Это кричалъ Кондратій Захаровичъ Швырковъ, вытаскивая изъ телѣги, въ которой онъ пріѣхалъ съ пароходной пристани, плетеную карзинку съ виномъ и закусками, два ружья въ чехлахъ, подушку въ темной ситцевой наволочкѣ. Ему помогалъ мужикъ-возница. Швырковъ былъ въ сѣромъ охотничьемъ костюмѣ съ зеленой оторочкой и съ громадными мѣдными пуговицами, въ высокихъ сапогахъ, перетянутыхъ выше колѣнъ ремнями и на головѣ имѣлъ сѣрый картузъ. Это былъ довольно толстый человѣкъ лѣтъ за пятьдесятъ, невысокаго роста, съ рыжей бородой клиномъ, начинающей уже сѣдѣть, съ одутловатымъ лицомъ и мѣшками подъ глазами. Онъ пріѣхалъ не одинъ. Была и вторая подвода. Изъ вся вылѣзалъ рослый брюнетъ среднихъ лѣтъ въ усахъ, закрученныхъ въ стрѣлку и облеченный въ кожаную куртку на овчинѣ, тоже въ охотничьихъ сапогахъ и въ тирольской шляпѣ темнозеленаго фетра съ стоячимъ тетеревинымъ перомъ. Съ нимъ былъ жиденькій маленькій человѣчекъ въ обыкновенномъ городскомъ пальто, въ обыкновенныхъ русскихъ сапогахъ и кожаной фуражкѣ. На красномъ лицѣ его съ рѣдкой бородкой торчали два глаза, выпяченные, какъ у рака, и сизый носъ. Первый былъ ходатай по дѣламъ Романъ Карловичъ Шнель, обрусѣвшій нѣмецъ, а второй — Григорій Кузьмичъ Перешеевъ, человѣкъ безъ опредѣленныхъ занятій, когда-то торговавшій, а нынѣ состоящій прихлебателемъ у Швыркова. Швырковъ возилъ его съ собой на охоту для компаніи.

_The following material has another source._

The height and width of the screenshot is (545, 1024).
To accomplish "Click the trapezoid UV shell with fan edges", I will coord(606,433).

— Эй! Кто-нибудь! — опять закричалъ Швырковъ передъ окнами избы. — Откликнитесь! Феклистъ Герасимовъ дома?
Отвѣта опять не послѣдовало. Изъ сосѣдней избы выглянула голова бабы въ платкѣ и сказала:
— Вамъ Феклиста Герасимыча? Кажется, въ кабакъ или въ лавочку ушелъ.

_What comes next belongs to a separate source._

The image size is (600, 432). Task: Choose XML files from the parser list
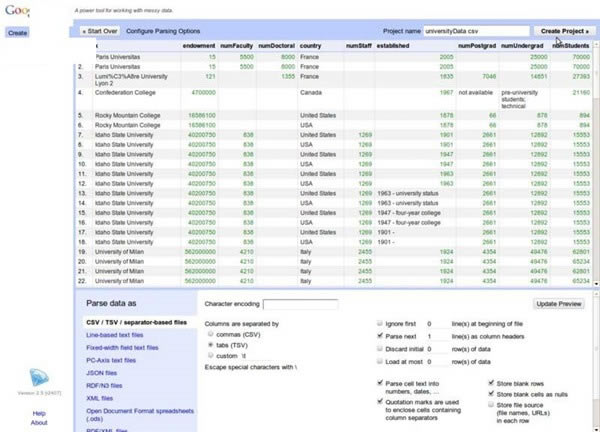click(99, 398)
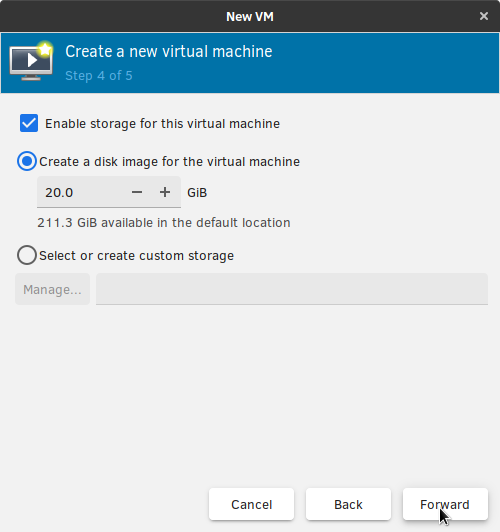
Task: Cancel the VM creation wizard
Action: 251,504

— Отставной козы барабанщикъ! Да постучись ты въ окно-то. Видишь, я съ извозчикомъ разсчитываюсь, — обратился Швырковъ къ Перешееву. — А то стоишь, какъ ступа.

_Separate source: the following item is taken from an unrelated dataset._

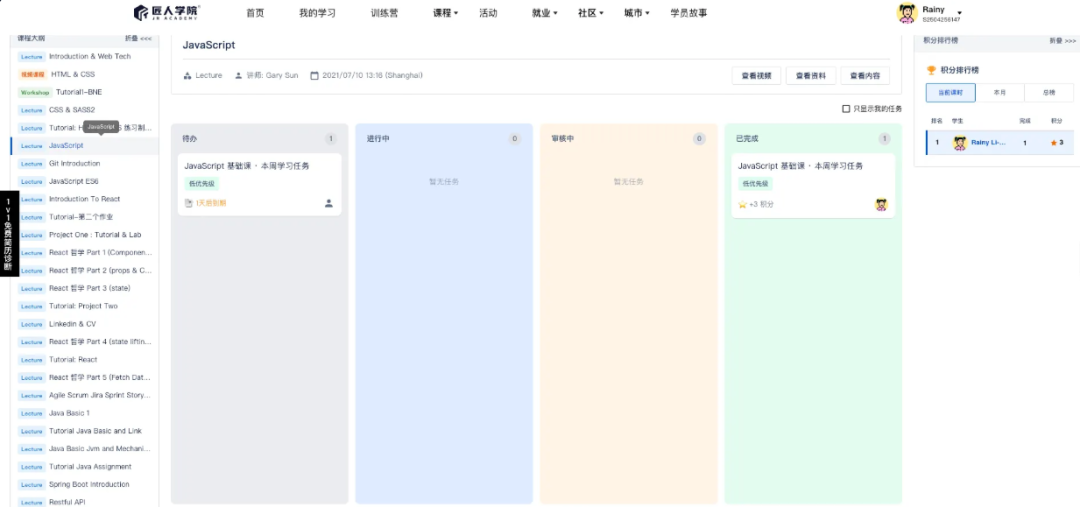1080x507 pixels.
Task: Go to 我的学习 in top navigation
Action: coord(317,13)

Перешеевъ бросился къ окну и забарабанилъ въ стекло. Изъ калитки выскочила Соня въ байковомъ платкѣ на головѣ.
— Здравствуйте, Кондратій Захарычъ, — сказала Сопя Швыркову. — Милости просимъ… Пожалуйте… Но тятеньки дома нѣтъ! Онъ на деревнѣ. Сейчасъ я его приведу. Здравствуйте, Романъ Карлычъ, здравствуйте, господинъ Перешеевъ, — кивнула она другимъ охотникамъ и побѣжала по улицѣ, насколько позволяла ей хромая нога.
Возницы забирали вещи и тащили въ избу. У Шнеля, кромѣ охотничьихъ вещей, были также плэдъ и подушка и, кромѣ того, широкій длинный плащъ съ башлыкомъ сѣраго солдатскаго сукна. Помогалъ вносить въ избу вещи и Перешеевъ.
Охотники вошли въ избу и стали располагаться по лавкамъ.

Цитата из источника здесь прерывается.